_Textauszug:_
____
Heute in den Feuilletons

Formen menschlicher Zusammenrudelung

Die kommentierte Kulturpresseschau. Wochentags um 9 Uhr, sonnabends um 10 Uhr.
02.09.2008. Mit Erleichterung nehmen die Feuilletons das Ende des Bayreuther Erbfolgekriegs auf, die FAZ wittert allerdings den Bierzimmerdunst der erfolgreichen Intrige. Die taz bewundert die großen Ohren und feinen Hände Günter Grass'. In der FR sieht Juri Andruchowytsch die Zukunft der Ukraine trotz zunehmender russischer Feldzüge positiv. In der SZ schreibt Navid Kermani über den Konflikt in Kaschmir.
____
_Aufgabendetails:_ Führen Sie die Kulturpresseschau vom 02.09.2008 im Anschluss an ihren letzten Satz fort.

_Quellenauszug:_
____
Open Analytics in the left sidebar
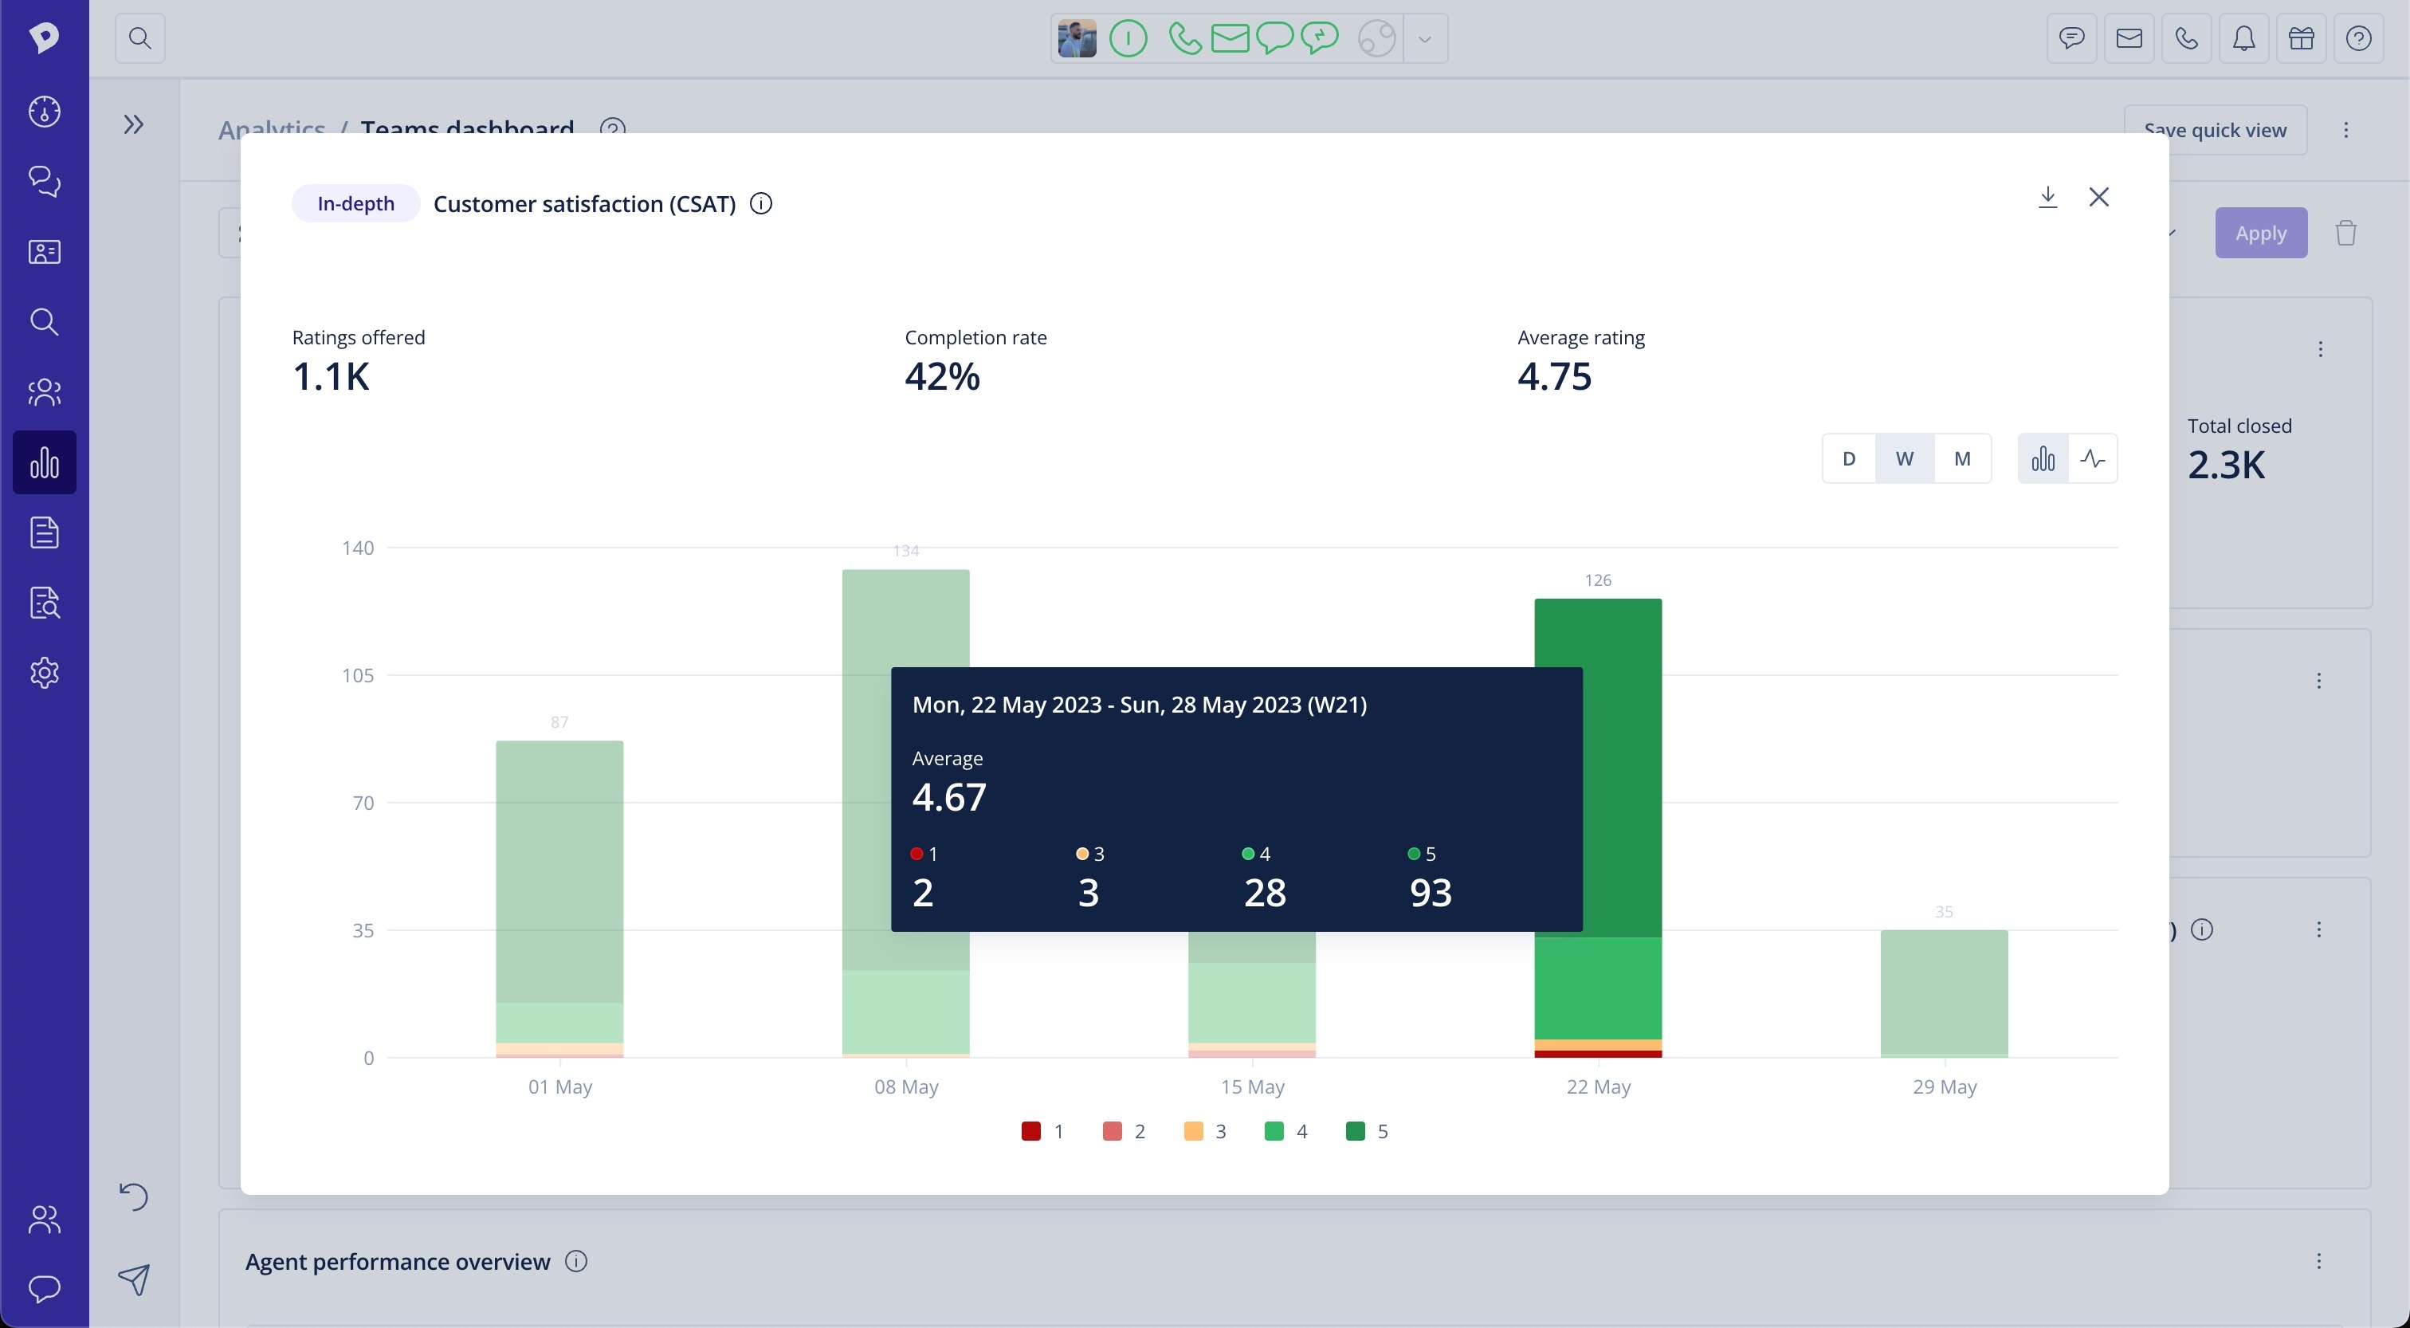Screen dimensions: 2410x1328 [44, 462]
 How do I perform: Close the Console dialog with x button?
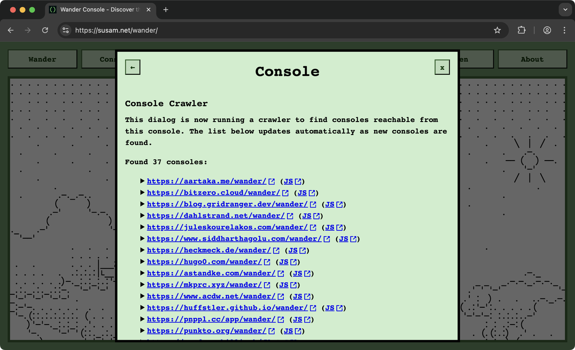click(442, 67)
____
_Das Ergebnis:_
FR, 02.09.2008

Alles in allem nicht unzufrieden ist Hans-Jürgen Linke mit der nun gefundenen, wenig überraschenden Nachfolge für Wolfgang Wagner in Bayreuth: "Da das bisherige Rückgrat der Bayreuther Festspiele, nämlich die dynastischen Eigentumsverhältnisse, ohnehin nicht mehr existiert, ist die grundlegendste aller möglichen Änderungen schon vor jeder Nachfolgeregelung beschlossene Sache gewesen. Ein Zeitalter ist auf dem Grünen Hügel zu Ende gegangen. Das Neue, das jetzt kommt, kennen wir, bis auf ein paar möglicherweise originelle Details, längst von überall. Und Nike Wagner kann auch froh sein, die Bayreuther Leitung nicht übernehmen zu müssen. Sie hätte nie, wie Katharina, einfach weitermachen dürfen. Sie hätte vieles verändern und alles begründen müssen."

Der ukrainische Schriftsteller Juri Andruchowytsch sieht die Lage seines Landes trotz der neuen russischen Großmachtpolitik eher optimistisch: "Was die Ukraine betrifft, so sehe ich jetzt schon Versuche des Westens, im Voraus etwas zu machen, um den Konflikt zu verhindern. Zum Beispiel wurde aus Brüssel zum ersten Mal erklärt, dass die Europäische Union schon jetzt die Beitrittsmöglichkeit für die Ukraine formulieren solle. Das ist für mich ein klares Signal, dass die Ukraine ein Mitglied der EU wird."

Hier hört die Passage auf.